I can't agree with those who have supreme faith in Saint Greenspan, who argue that we should rely primarily on monetary policy to fight unemployment. Even some Post Keynesians have argued that we should use ELR only in emergencies when monetary policy doesn't work. However, it is inconceivable that a nation could get the program set up and operating in time when a recession hits. And as we will see in a moment, an ELR pool of employed labor is desired even in good times in order to help stabilize prices.

Note how different ELR is from military Keynesianism -- which tries to get to full employment by ordering "starwars". In effect, military Keynesianism requires hiring off the top, taking the most technically proficient workers away from other work, and hoping that some jobs might trickle down. How many missiles would the government have to order before a job trickles down to Harlem? With ELR in place, when private aggregate demand is not sufficient to employ all resources, the ELR program kicks in at just the right level to employ workers and raise aggregate demand. Once full employment is reached, ELR raises aggregate demand no further. This is all a result of automatic policy and does not have to rely on markets. If private demand were to rise further, ELR spending and employment automatically fall.

It might be objected that as the government implements ELR and begins employing some of the unemployed, this will raise aggregate demand through the multiplier and thus increase private sector employment. This, of course, is true and is desired as it will ultimately reduce the amount of ELR jobs required. By stimulating demand (through the "spending multiplier"), ELR may find that only 4 million workers will eventually accept ELR jobs. Still, ELR automatically operates to ensure that the deficit spending is at the correct level to equate desired and actual net saving. ELR is a tremendous lever for keeping aggregate demand at a level consistent w/full employment. I do realize that some people argue that any increase of aggregate demand will cause prices to rise. I cannot speak to the case of other countries, but I can talk about the US case. The evidence is overwhelmingly against the notion that any increase of aggregate demand sets off a wage-price spiral. In fact all of our high inflation periods came when aggregate demand fell and unemployment rose. It is thus not at all surprising that the Clinton expansion has experienced both low unemployment and low inflation—this is the typical case in the US. 

So while I might concede something to the supporters of NAIRU when I agree that trying to get to zero unemployment through military Keynesianism would set off inflation, I won't concede that raising aggregate demand a bit by increasing living standards of those at the bottom must necessarily cause a demand-pull wage-price spiral.

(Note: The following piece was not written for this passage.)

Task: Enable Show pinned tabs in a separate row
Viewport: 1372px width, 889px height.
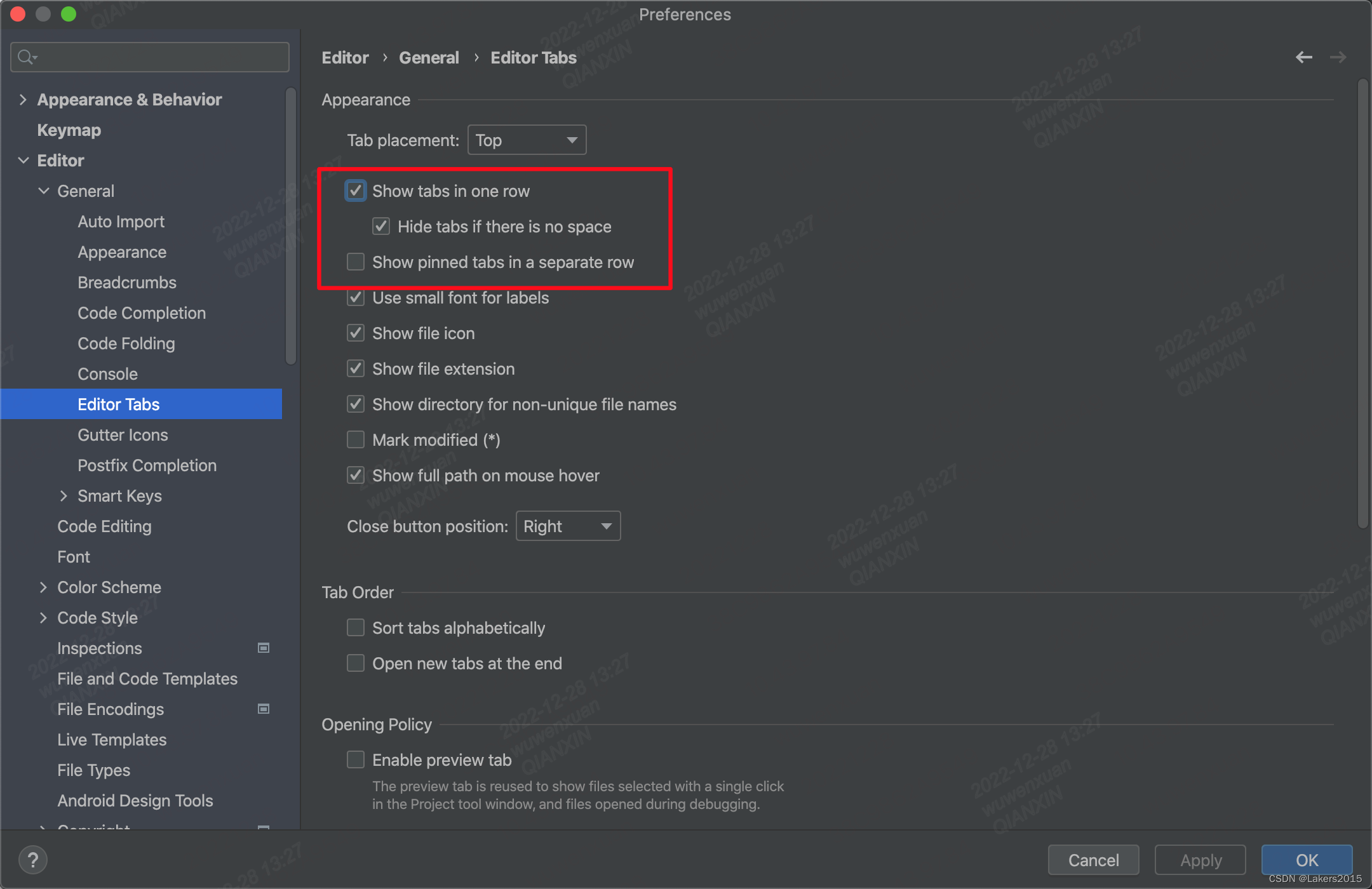Action: (x=357, y=262)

This should eliminate the fear that a full employment policy must necessarily generate demand-pull inflation. Of course, it can still be objected that full employment and the ELR wage will generate cost-push inflation by placing pressure on wages and thus costs and prices. We now examine the second part of the proposal: exogenous wage setting by the government. Chartalists such as Knapp argued that money is defined by the State when it chooses what will be accepted at public pay offices. Or, to put it more bluntly, the government imposes a tax liability, then chooses what it will accept in payment of taxes. In the modern economy, the thing that is accepted is government money -- coins, fed notes, and bank reserves. Any payment of taxes leads to a drain of high powered money. This recognition leads to the proposition that the private sector needs the government's money in order to pay taxes; and this insight, in turn, leads to the conclusion that the government is free to exogenously set the price it is willing to pay to obtain things from the private sector. 

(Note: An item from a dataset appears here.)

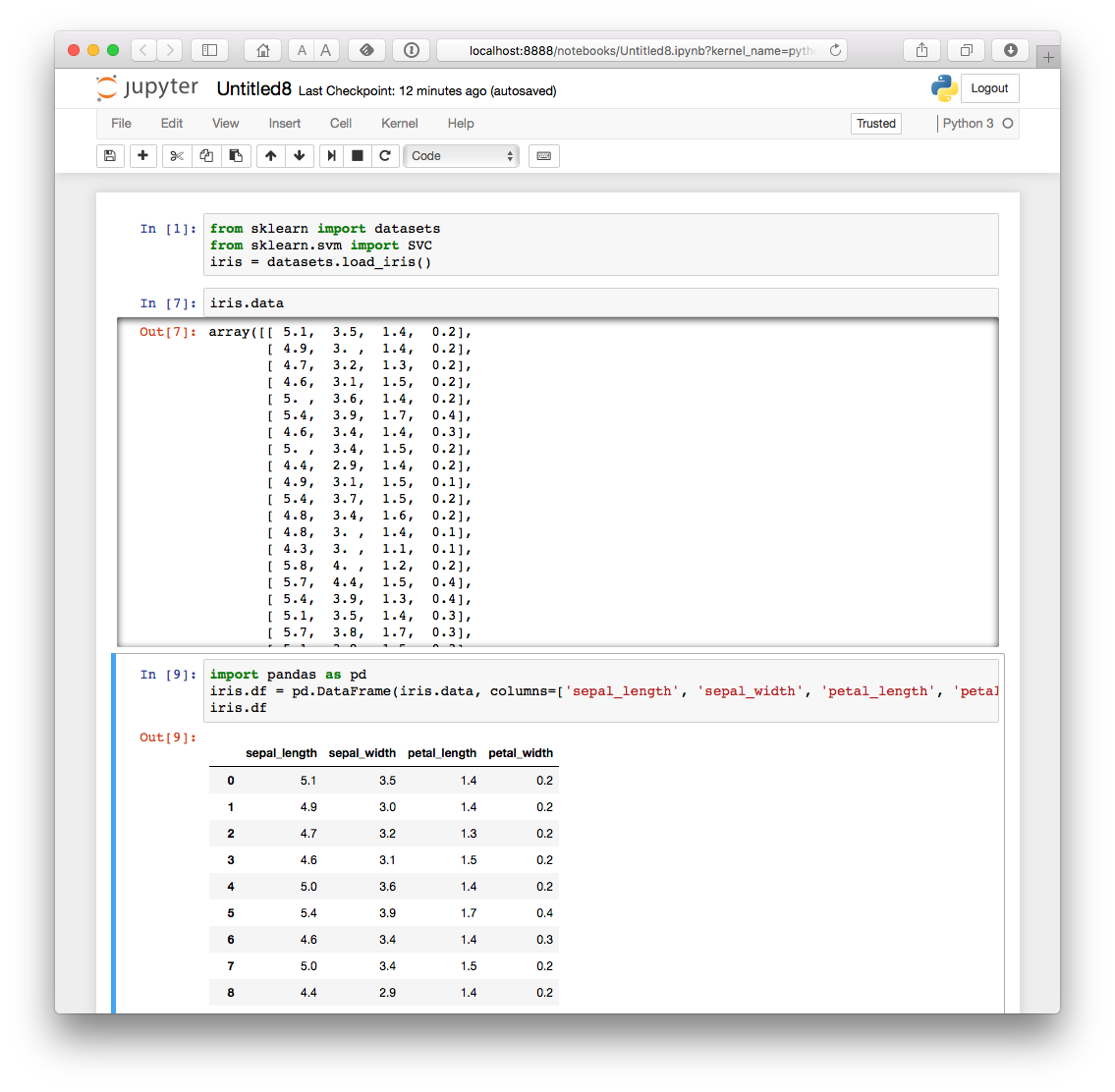
Task: Open the command palette
Action: tap(544, 155)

I know this sounds a bit strange, but government can exogenously set the price of anything it wants to buy. We need not go into that now -- all I want to do is to claim the government can exogenously set the price of ELR wages, for example, at $12,500 per year per worker. Thus, while the quantity of government spending "floats", the price is fixed. Note that this is almost the opposite of what is done now: the government decides how much to spend, then lets markets determine the price it will pay. So what I am advocating is that the government will determine the price (ELR wage) and then let markets determine how many ELR workers show up -- which then determines total government spending (on this program—obviously there will be other types of government spending, which we are holding constant for the purposes of this analysis).

This is kind of the "trick" that prevents true full employment from setting off inflation. If the government instead said it would hire 8 million into ELR jobs and would pay whatever wage was required to obtain that many workers, then inflation could well result. That is similar to a situation in which the government decides to buy 100 starwars missiles and then pays whatever the contractors require to get them built. Instead, in the ELR program, the wage is fixed but the quantity floats.

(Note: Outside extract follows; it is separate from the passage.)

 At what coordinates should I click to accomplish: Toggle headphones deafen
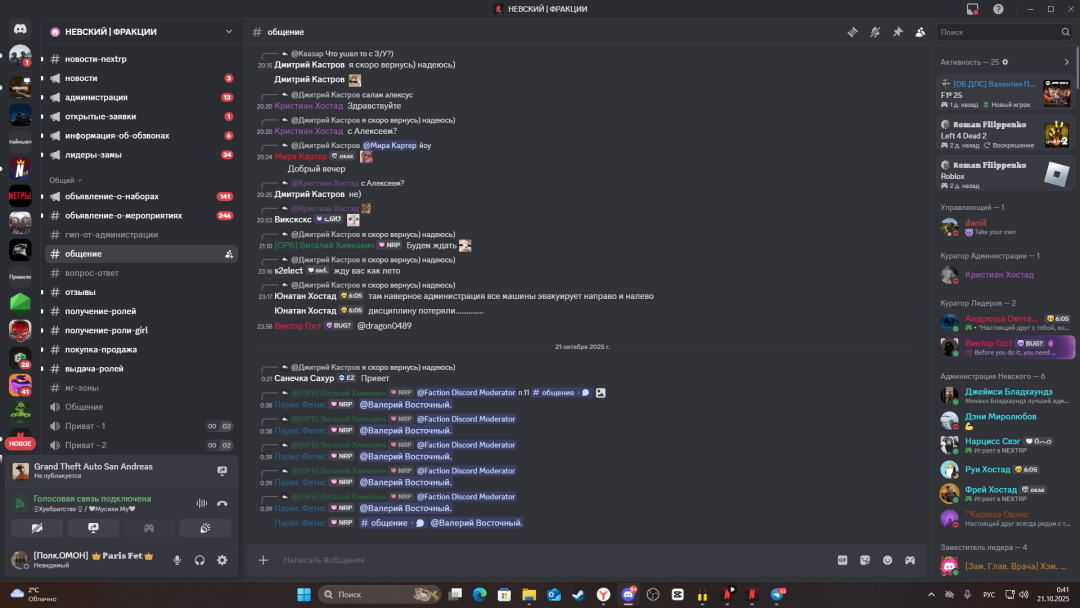[x=200, y=561]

What are the implications for prices and wages?

Clearly, with a fixed price, the government's ELR wage is perfectly stable and sets a benchmark price for labor. Some jobs might still pay a wage below the ELR wage if they are particularly desirable (for example, because the work is pleasurable, or where large wage increases are possible for a lucky few—as in sports or the arts). However, most low wage jobs—which pay below the ELR wage before the ELR is implemented—will experience a one-time increase of wages (or will disappear altogether). Employers will then be forced to cover these higher costs through a combination of higher product prices, greater labor productivity, and lower realized profits. Thus, some product prices should also experience a one-time jump as the ELR program is implemented. In short, at the low end of the wage scale, implementation of ELR might cause wages and the prices of products produced by these workers to experience a one-time increase. If we set the ELR wage at the minimum wage, even this jump won't occur. This is why it is probably less disruptive to initially put the ELR wage at the minimum wage and without the package of benefits I prefer. If it is set above the minimum wage and it includes benefits, this would at first cause the ELR pool to grow as the private sector would lose workers. The private sector would then have to increase wages and benefits, presumably forcing them to raise prices. But this one time jump is not inflation nor can it be accelerating inflation as these terms are normally defined by economists.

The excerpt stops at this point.